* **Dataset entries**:
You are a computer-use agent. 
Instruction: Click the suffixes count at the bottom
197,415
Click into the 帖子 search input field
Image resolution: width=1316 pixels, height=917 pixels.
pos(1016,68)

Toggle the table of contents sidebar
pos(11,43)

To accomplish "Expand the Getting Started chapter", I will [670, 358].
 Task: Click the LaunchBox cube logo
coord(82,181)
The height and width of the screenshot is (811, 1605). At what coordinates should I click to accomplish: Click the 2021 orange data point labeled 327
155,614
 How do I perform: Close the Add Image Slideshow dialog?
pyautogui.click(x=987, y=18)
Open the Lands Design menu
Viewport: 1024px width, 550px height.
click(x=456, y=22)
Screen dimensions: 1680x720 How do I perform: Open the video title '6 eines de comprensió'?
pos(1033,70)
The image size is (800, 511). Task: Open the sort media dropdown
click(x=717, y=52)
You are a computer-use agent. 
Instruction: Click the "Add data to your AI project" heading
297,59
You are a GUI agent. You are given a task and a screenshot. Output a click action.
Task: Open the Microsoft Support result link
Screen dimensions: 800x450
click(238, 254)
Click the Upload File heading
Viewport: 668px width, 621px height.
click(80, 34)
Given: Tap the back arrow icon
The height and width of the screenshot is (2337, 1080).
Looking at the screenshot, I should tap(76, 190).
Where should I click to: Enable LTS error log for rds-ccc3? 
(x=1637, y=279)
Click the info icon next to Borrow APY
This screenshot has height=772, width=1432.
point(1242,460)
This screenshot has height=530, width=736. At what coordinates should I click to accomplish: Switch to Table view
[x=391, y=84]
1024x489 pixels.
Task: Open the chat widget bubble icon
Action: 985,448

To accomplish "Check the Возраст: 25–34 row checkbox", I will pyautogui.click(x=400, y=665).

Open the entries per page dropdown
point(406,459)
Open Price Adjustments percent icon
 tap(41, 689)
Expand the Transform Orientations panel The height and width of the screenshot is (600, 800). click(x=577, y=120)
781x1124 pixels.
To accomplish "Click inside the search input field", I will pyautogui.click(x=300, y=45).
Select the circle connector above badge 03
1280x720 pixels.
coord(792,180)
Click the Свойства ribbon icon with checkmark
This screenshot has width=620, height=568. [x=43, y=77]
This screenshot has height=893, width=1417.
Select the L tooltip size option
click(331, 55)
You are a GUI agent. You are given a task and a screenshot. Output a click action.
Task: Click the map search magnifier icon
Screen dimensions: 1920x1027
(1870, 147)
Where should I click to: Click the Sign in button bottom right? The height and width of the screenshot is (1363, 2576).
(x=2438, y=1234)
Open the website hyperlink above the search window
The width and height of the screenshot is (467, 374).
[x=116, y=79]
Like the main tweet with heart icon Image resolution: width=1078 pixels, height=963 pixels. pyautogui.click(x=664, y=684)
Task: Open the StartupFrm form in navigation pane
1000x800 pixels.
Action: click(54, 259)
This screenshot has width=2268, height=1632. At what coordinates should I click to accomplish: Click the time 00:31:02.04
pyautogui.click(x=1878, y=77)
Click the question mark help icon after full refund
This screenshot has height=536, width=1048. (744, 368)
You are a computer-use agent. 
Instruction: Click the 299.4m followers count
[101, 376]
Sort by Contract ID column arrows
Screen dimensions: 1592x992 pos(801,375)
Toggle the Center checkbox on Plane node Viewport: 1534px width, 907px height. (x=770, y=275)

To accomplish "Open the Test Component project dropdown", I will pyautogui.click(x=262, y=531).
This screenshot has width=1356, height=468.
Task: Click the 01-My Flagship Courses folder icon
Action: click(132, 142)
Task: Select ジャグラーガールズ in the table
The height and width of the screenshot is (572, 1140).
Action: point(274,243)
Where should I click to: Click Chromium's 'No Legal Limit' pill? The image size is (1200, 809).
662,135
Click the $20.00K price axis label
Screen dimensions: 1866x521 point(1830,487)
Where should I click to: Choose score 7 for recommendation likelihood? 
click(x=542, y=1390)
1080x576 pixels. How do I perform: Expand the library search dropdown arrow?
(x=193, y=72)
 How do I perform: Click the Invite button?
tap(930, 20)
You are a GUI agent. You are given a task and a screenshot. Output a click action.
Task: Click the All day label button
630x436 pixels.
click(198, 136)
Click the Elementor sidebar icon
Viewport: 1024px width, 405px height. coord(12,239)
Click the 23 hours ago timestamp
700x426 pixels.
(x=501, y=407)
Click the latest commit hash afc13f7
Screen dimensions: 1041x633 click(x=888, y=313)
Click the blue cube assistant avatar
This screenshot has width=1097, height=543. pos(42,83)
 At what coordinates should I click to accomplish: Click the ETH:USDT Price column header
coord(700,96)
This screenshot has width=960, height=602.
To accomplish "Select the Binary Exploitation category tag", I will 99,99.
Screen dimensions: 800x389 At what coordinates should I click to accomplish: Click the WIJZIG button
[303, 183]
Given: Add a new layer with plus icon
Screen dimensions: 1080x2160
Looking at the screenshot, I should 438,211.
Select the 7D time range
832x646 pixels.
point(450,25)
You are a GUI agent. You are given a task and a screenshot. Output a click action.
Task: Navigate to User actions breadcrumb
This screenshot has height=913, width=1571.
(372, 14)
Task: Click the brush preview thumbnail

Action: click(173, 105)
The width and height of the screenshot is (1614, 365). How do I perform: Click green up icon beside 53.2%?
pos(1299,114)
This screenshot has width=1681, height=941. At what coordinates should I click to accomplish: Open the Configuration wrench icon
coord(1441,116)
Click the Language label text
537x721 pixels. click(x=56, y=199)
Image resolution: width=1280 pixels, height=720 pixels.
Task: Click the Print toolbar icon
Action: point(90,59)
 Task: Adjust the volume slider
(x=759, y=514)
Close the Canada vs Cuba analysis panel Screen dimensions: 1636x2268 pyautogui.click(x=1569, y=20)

* **What you have to do**: Each entry above, in full, should be output exactly as it reads.

* **Answer**:
You are a computer-use agent. 
Instruction: Click the suffixes count at the bottom
197,415
Click into the 帖子 search input field
Image resolution: width=1316 pixels, height=917 pixels.
pos(1016,68)

Toggle the table of contents sidebar
pos(11,43)

To accomplish "Expand the Getting Started chapter", I will [670, 358].
 Task: Click the LaunchBox cube logo
coord(82,181)
The height and width of the screenshot is (811, 1605). At what coordinates should I click to accomplish: Click the 2021 orange data point labeled 327
155,614
 How do I perform: Close the Add Image Slideshow dialog?
pyautogui.click(x=987, y=18)
Open the Lands Design menu
Viewport: 1024px width, 550px height.
click(x=456, y=22)
Screen dimensions: 1680x720 How do I perform: Open the video title '6 eines de comprensió'?
pos(1033,70)
The image size is (800, 511). Task: Open the sort media dropdown
click(x=717, y=52)
You are a computer-use agent. 
Instruction: Click the "Add data to your AI project" heading
297,59
You are a GUI agent. You are given a task and a screenshot. Output a click action.
Task: Open the Microsoft Support result link
Screen dimensions: 800x450
click(238, 254)
Click the Upload File heading
Viewport: 668px width, 621px height.
click(80, 34)
Given: Tap the back arrow icon
The height and width of the screenshot is (2337, 1080).
Looking at the screenshot, I should tap(76, 190).
Where should I click to: Enable LTS error log for rds-ccc3? 
(x=1637, y=279)
Click the info icon next to Borrow APY
This screenshot has height=772, width=1432.
point(1242,460)
This screenshot has height=530, width=736. At what coordinates should I click to accomplish: Switch to Table view
[x=391, y=84]
1024x489 pixels.
Task: Open the chat widget bubble icon
Action: 985,448

To accomplish "Check the Возраст: 25–34 row checkbox", I will pyautogui.click(x=400, y=665).

Open the entries per page dropdown
point(406,459)
Open Price Adjustments percent icon
 tap(41, 689)
Expand the Transform Orientations panel The height and width of the screenshot is (600, 800). click(x=577, y=120)
781x1124 pixels.
To accomplish "Click inside the search input field", I will pyautogui.click(x=300, y=45).
Select the circle connector above badge 03
1280x720 pixels.
coord(792,180)
Click the Свойства ribbon icon with checkmark
This screenshot has width=620, height=568. [x=43, y=77]
This screenshot has height=893, width=1417.
Select the L tooltip size option
click(331, 55)
You are a GUI agent. You are given a task and a screenshot. Output a click action.
Task: Click the map search magnifier icon
Screen dimensions: 1920x1027
(1870, 147)
Where should I click to: Click the Sign in button bottom right? The height and width of the screenshot is (1363, 2576).
(x=2438, y=1234)
Open the website hyperlink above the search window
The width and height of the screenshot is (467, 374).
[x=116, y=79]
Like the main tweet with heart icon Image resolution: width=1078 pixels, height=963 pixels. pyautogui.click(x=664, y=684)
Task: Open the StartupFrm form in navigation pane
1000x800 pixels.
Action: click(54, 259)
This screenshot has width=2268, height=1632. At what coordinates should I click to accomplish: Click the time 00:31:02.04
pyautogui.click(x=1878, y=77)
Click the question mark help icon after full refund
This screenshot has height=536, width=1048. (744, 368)
You are a computer-use agent. 
Instruction: Click the 299.4m followers count
[101, 376]
Sort by Contract ID column arrows
Screen dimensions: 1592x992 pos(801,375)
Toggle the Center checkbox on Plane node Viewport: 1534px width, 907px height. (x=770, y=275)

To accomplish "Open the Test Component project dropdown", I will pyautogui.click(x=262, y=531).
This screenshot has width=1356, height=468.
Task: Click the 01-My Flagship Courses folder icon
Action: click(132, 142)
Task: Select ジャグラーガールズ in the table
The height and width of the screenshot is (572, 1140).
Action: point(274,243)
Where should I click to: Click Chromium's 'No Legal Limit' pill? The image size is (1200, 809).
662,135
Click the $20.00K price axis label
Screen dimensions: 1866x521 point(1830,487)
Where should I click to: Choose score 7 for recommendation likelihood? 
click(x=542, y=1390)
1080x576 pixels. How do I perform: Expand the library search dropdown arrow?
(x=193, y=72)
 How do I perform: Click the Invite button?
tap(930, 20)
You are a GUI agent. You are given a task and a screenshot. Output a click action.
Task: Click the All day label button
630x436 pixels.
click(198, 136)
Click the Elementor sidebar icon
Viewport: 1024px width, 405px height. coord(12,239)
Click the 23 hours ago timestamp
700x426 pixels.
(x=501, y=407)
Click the latest commit hash afc13f7
Screen dimensions: 1041x633 click(x=888, y=313)
Click the blue cube assistant avatar
This screenshot has width=1097, height=543. pos(42,83)
 At what coordinates should I click to accomplish: Click the ETH:USDT Price column header
coord(700,96)
This screenshot has width=960, height=602.
To accomplish "Select the Binary Exploitation category tag", I will 99,99.
Screen dimensions: 800x389 At what coordinates should I click to accomplish: Click the WIJZIG button
[303, 183]
Given: Add a new layer with plus icon
Screen dimensions: 1080x2160
Looking at the screenshot, I should 438,211.
Select the 7D time range
832x646 pixels.
point(450,25)
You are a GUI agent. You are given a task and a screenshot. Output a click action.
Task: Navigate to User actions breadcrumb
This screenshot has height=913, width=1571.
(372, 14)
Task: Click the brush preview thumbnail

Action: click(173, 105)
The width and height of the screenshot is (1614, 365). How do I perform: Click green up icon beside 53.2%?
pos(1299,114)
This screenshot has width=1681, height=941. At what coordinates should I click to accomplish: Open the Configuration wrench icon
coord(1441,116)
Click the Language label text
537x721 pixels. click(x=56, y=199)
Image resolution: width=1280 pixels, height=720 pixels.
Task: Click the Print toolbar icon
Action: point(90,59)
 Task: Adjust the volume slider
(x=759, y=514)
Close the Canada vs Cuba analysis panel Screen dimensions: 1636x2268 pyautogui.click(x=1569, y=20)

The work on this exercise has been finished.